8-Oxodeoxyguanosine Formation in the DNA of Cultured Cells After Exposure to H2O2Alone or with UVB or UVA Irradiation

Abstract

The objective of the present study was to establish whether H2O2 alone or in the presence of UVA or UVB would give rise to formation of the oxidatively damaged DNA base 7,8-dihydro-8-oxo-2'-deoxyguanosine (8-oxo-dG) in cultured adult rat liver (ARL-18) epithelial cells. Hydrogen peroxide alone at 5 mM increased 8-oxo-dG levels by 42% of that of culture control. Compared to culture control, UVB exposure at a dose of 0.63 J/cm2 elevated 8-oxo-dG levels only 8.4%. In the presence of 5 mM H2O2 + UVB (0.63 J/cm2), 8-oxo-dG levels were elevated 155% above culture control suggesting a synergistic effect. A UVA dose of 10 J/cm2 did not elevate 8-oxo-dG levels above culture control.
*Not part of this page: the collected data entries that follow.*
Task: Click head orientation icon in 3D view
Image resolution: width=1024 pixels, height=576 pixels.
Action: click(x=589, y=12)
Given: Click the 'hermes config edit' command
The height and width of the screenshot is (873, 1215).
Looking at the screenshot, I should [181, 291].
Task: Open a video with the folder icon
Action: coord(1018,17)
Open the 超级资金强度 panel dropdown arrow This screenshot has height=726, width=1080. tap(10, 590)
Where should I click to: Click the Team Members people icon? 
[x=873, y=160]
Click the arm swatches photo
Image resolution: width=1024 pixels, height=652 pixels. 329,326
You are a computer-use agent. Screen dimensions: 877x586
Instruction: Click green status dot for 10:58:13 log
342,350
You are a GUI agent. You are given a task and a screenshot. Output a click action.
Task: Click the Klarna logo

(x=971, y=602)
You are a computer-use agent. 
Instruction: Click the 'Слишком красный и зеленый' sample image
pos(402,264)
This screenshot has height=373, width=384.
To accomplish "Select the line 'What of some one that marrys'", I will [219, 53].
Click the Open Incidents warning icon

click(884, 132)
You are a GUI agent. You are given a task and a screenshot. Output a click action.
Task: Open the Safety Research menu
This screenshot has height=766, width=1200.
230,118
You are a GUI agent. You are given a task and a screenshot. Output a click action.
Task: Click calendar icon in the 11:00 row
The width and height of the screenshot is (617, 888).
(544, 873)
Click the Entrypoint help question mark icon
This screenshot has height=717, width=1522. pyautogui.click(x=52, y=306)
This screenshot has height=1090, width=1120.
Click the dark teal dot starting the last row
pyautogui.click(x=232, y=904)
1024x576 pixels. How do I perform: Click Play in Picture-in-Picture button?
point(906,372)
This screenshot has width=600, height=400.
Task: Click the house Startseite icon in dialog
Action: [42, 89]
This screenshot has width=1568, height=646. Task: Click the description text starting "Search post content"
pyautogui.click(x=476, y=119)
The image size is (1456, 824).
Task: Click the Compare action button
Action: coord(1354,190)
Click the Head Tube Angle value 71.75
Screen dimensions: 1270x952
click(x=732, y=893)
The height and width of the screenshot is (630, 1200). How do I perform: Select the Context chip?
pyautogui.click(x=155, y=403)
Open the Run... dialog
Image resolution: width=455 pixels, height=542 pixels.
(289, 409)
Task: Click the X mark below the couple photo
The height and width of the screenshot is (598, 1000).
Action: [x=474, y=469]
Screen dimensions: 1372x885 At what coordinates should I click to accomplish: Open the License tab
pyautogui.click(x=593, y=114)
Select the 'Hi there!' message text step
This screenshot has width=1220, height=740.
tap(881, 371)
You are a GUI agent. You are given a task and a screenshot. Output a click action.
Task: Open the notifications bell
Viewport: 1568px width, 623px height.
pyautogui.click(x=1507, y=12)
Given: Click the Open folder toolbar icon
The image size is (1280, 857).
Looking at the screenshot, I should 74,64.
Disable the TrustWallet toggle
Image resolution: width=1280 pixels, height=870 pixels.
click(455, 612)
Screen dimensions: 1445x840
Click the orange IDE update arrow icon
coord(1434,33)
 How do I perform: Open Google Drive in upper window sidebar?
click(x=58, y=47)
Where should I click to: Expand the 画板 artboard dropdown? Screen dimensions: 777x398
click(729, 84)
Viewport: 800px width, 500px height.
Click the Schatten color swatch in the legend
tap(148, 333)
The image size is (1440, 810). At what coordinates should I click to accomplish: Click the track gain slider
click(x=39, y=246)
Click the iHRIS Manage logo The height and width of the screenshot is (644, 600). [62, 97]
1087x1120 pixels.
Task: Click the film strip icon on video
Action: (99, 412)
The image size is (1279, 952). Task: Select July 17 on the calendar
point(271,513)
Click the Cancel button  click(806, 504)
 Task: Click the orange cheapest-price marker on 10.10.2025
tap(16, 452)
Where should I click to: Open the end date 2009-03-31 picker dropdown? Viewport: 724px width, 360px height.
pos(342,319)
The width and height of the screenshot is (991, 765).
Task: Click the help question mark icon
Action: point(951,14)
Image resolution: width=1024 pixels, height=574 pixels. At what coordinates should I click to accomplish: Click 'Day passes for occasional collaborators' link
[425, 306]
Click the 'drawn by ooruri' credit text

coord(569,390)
In the presence of 5 mM H2O2 plus UVA (12 J/cm2), 8-oxo-dG levels were elevated 310% above controls compared with an increase of 75.8% above control levels at the same dose in the absence of H2O2. These results reveal that both UVA or UVB can promote H2O2 generation of reactive oxygen species (ROS) in whole cells resulting in an increase in the formation of 8-oxo-dG, although the photodynamic generation of ROS from H2O2 occurs with a much higher efficiency in the presence of UVB. Our study also demonstrates that 8-oxo-dG can be generated in cellular DNA of whole cells exposed to H2O2 and UVA or UVB, indicating that the ROS generated in whole cell systems are long enough lived to migrate to the nucleus and cause DNA damage.